Title: The simulacrum system as a construct for mass spectrometry of triacylglycerols and others

Author
item Byrdwell, W Craig

Submitted to: Lipids
Publication Type: Peer Reviewed Journal
Publication Acceptance Date: 11/15/2015
Publication Date: 12/11/2015
Citation: Byrdwell, W.C. 2015. The simulacrum system as a construct for mass spectrometry of triacylglycerols and others. Lipids. 51:211-227.
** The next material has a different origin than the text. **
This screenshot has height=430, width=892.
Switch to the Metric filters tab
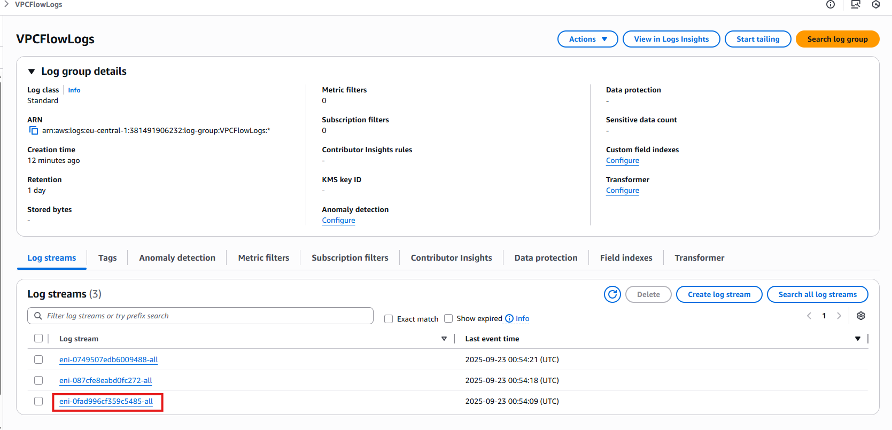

Interpretive Summary: A new construct called a simulacrum is presented, which shows the framework behind recent publications that used "Critical Ratios" to describe structural characteristics of triacylglycerols (TAGs), also called triglycerides. A simulacrum, as defined by French philosopher Jean Baudrillard in the book Simulacrum and Simulation, is a simulation constructed to be so thorough at replacing the system it models that it renders the original system unnecessary. The simulacrum system presented provides direct information about the degree of unsaturation of TAGs and the locations and grouping of fatty acids in TAGs better than the raw abundances in mass spectra. Better yet, it provides a compact data set that allows a library of mass spectra to be reproduced using fewer values than the original abundances. Thus, it provides more information in fewer values.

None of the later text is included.